Micron scale analysis

The instrument is called Orbitrap LDMS and employs a technique called laser desorption mass spectrometry (LDMS). This uses a pulsed ultraviolet laser to ionize small fragments of solid samples. An important benefit of LDMS is that the laser light can be tightly focused on the surface of a sample, allowing different components of the sample such as grains, dust particles and other tiny structures to be analysed at the micron scale. LDMS also minimizes the contact between the instrument and the sample, thereby reducing the chances of sample contamination.

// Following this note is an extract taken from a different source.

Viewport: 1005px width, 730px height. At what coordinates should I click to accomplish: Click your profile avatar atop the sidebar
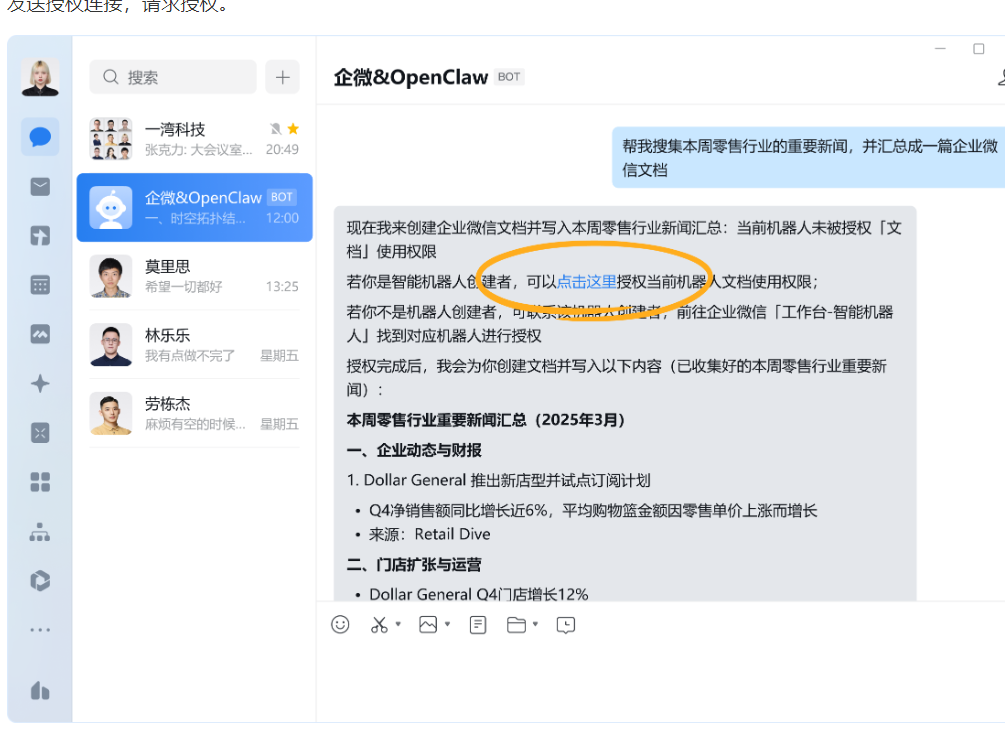40,77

After the ions are created, they are directed to an Orbitrap analyser, which is a mass spectrometer that was invented in the 1990s by team member Alexander Makarov, who is now at Thermo Fisher Scientific in Germany. This instrument traps the ions in orbits around a spindle-like electrode. The motions of the ions are tracked, and this information is used to determine the masses of the ions. This mass data can then be used to determine the nature of the molecules.

Optimized for space

Both LDMS and Orbitrap are established technologies, but they had to be combined in a way that is appropriate for use on space missions – minimizing mass, volume, and power requirements.

Now, after eight years of development, Arevalo’s team have unveiled a prototype for a miniaturized Orbitrap LDMS. Measuring just a few centimetres in size, the prototype was able to detect target biosignature molecules at appropriate densities for studying the subsurface oceans of Europa and Enceladus. As the researchers hoped, the quality of this analysis matched the performance of existing commercial systems.

Arevalo and colleagues hope that Orbitrap LDMS will be included aboard future interplanetary space missions. These include NASA’s proposed Enceladus Orbilander mission, which could reach the surface of Enceladus in the early 2050s. In the shorter term, it could also be employed by missions like the NASA Artemis program, to deepen our knowledge of the chemical makeup of the lunar surface.